Garanguet – Backgammon auf die Schnelle

04.November 2008

Auch Garanguet ist eine Backgammon – Variante, die im Volk entstanden ist, und sich daher durch einfache Regeln und hohe Spielgeschwindigkeit auszeichnet – das Volk musste nun mal Arbeiten, da konnte man sich für ein Spielchen zwischendurch nur begrenzt Zeit nehmen.Hier genügen im Gegensatz zu einem anderen Volks – Backgammon, Tokadielle, fünfzehn Steine für jeden Spieler, jedoch benötigt man hier drei statt der üblichen zwei Würfel. Das ist ein wesentlicher Grund dafür, dass dieses Spiel sehr schnell gespielt werden kann, aus den genannten Gründen.

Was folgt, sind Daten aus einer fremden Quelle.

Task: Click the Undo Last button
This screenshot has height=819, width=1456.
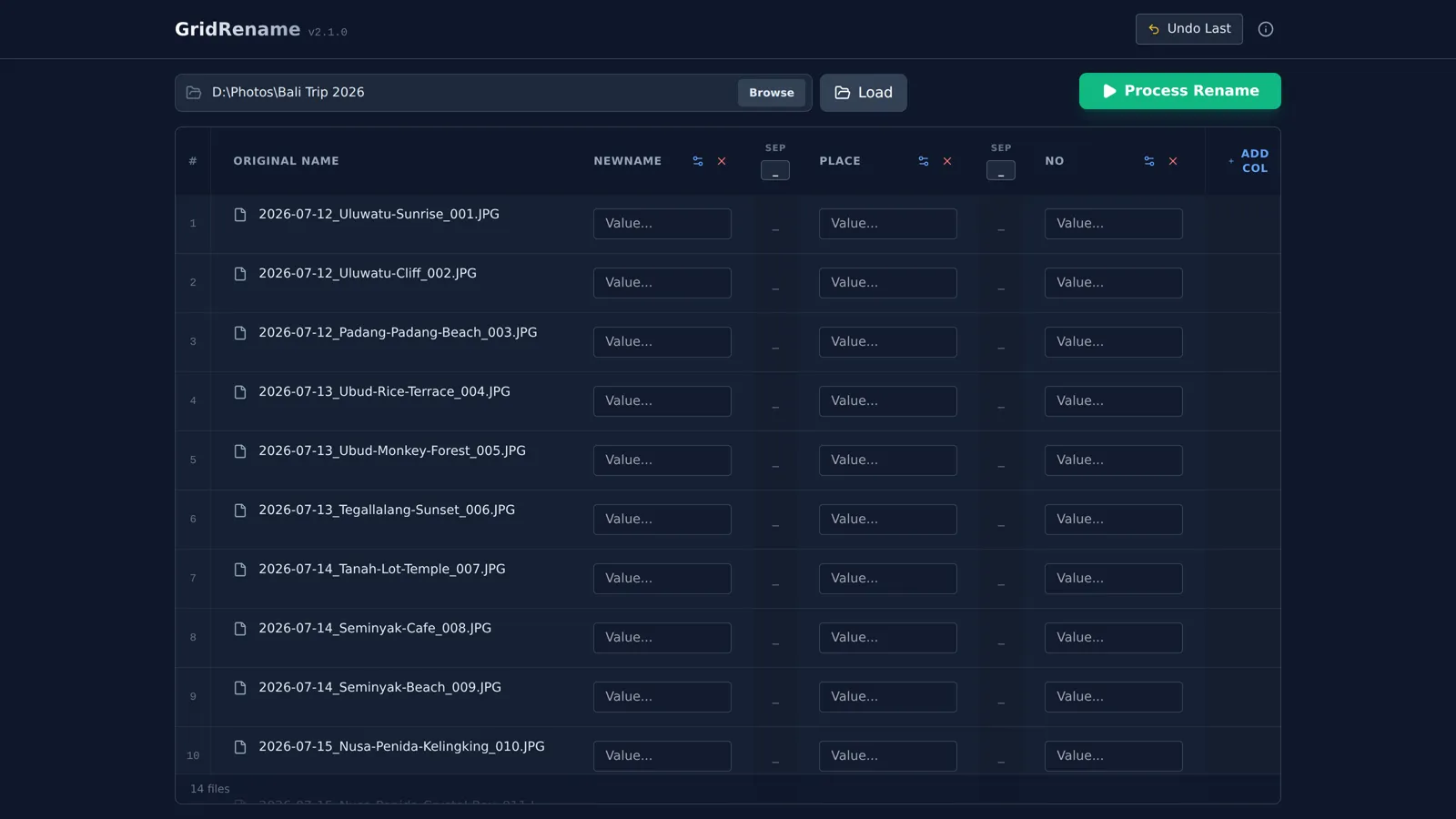Action: (1189, 29)
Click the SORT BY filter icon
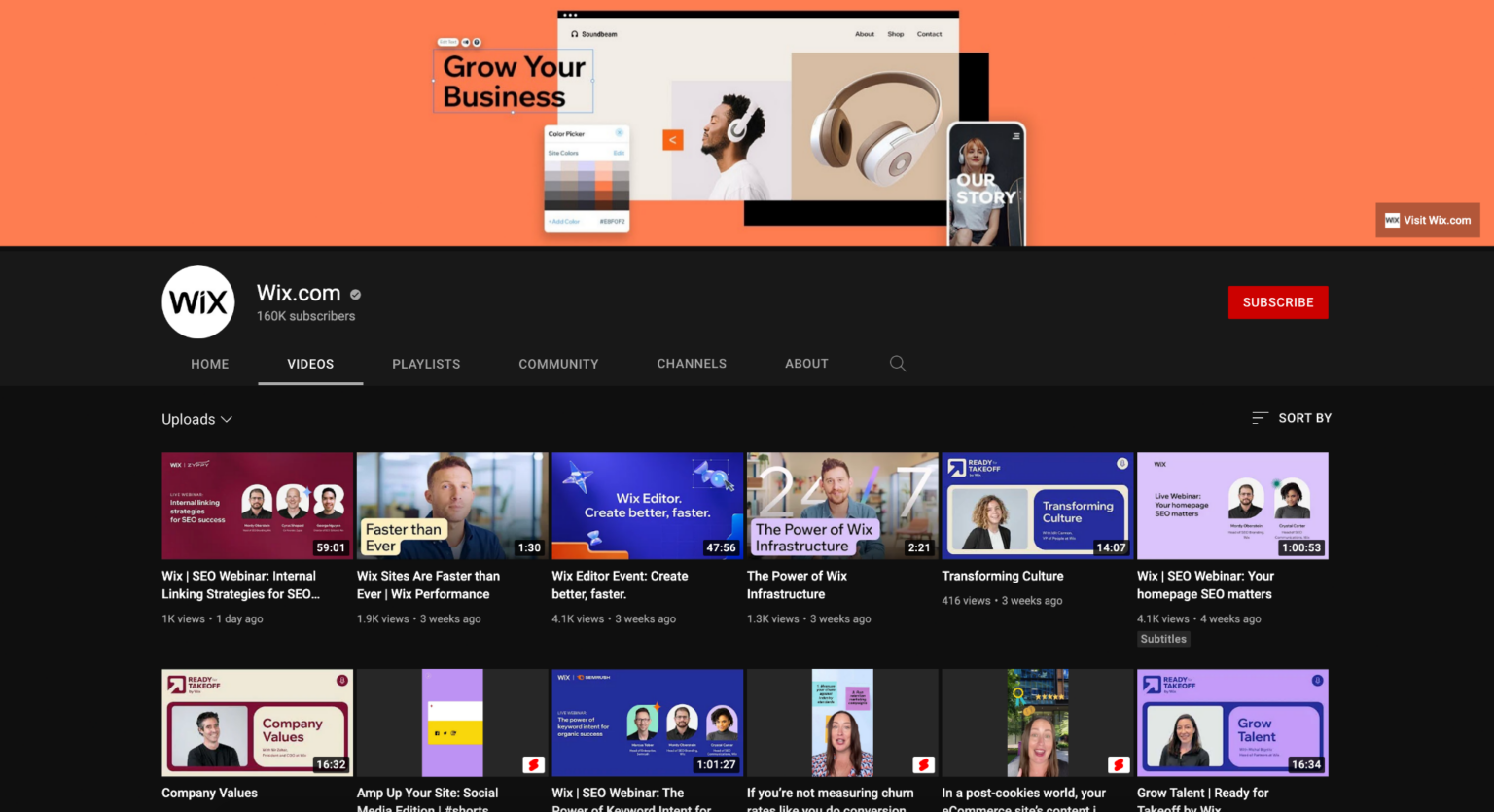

Man beginnt jeweils an der eigenen Brettseite auf der gegenfarbigen Zunge, die dem Rand am nächsten liegt. Der Weg verläuft wiederum am Brettrand entlang, um dann am Ende der eigenen Seite auf die des Gegners zu wechseln. Das Ausspiel entsfällt bei Garanguet. Gewinner ist hier nämlich, wer zuerst alle seine Steine ins letzte Viertel gebracht hat. Die drei verwendeten Würfel haben zur Folge, dass man bei einem normalen Wurf entweder mit einem oder mit bis zu drei Steinen ziehen kann. Jede Augenzahl ist dabei ein separater Zug. Bei einem Pasch darf man wiederum die doppelte Zahl ziehen, und zwar dann, wenn der dritte Würfel weniger Augen zeigt als ein Pasch – Würfel. Zeigt der dritte Würfel also eine höhere Augenzahl, dann zählt der Pasch wie ein normaler Wurf, der jeweils separat mit der jeweiligen Augenzahl einfach gezogen wird. Hat man, was ja bei drei Würfel möglich ist, drei gleiche Würfe, darf man diesen Dreierpasch auch dreifach ziehen. Das bedeutet, dass man maximal bis zu vierundfünfzig Augen ziehen darf. Würfe muss man bevorzugt vollständig nutzen. Auch wenn es taktisch günstiger wäre anders zu ziehen, so muss man der Zugvariante den Vorzug geben, die alle Augen ausnutzt. Hat man mit einem Stein das Heimfeld des Gegners erreicht, müssen diese stehen bleiben. Hat der Gegner auf einer Zunge wenigstens zwei Steine stehen, so kann man diese mit eigenen Steinen nicht betreten. Einzelne Steine dürfen dagegen geschlagen werden. Wird ein Stein geschlagen, so darf man erst dann wieder einen Stein auf dem Brett bewegen, wenn man den geschlagenen Stein wieder ins Spiel gebracht hat.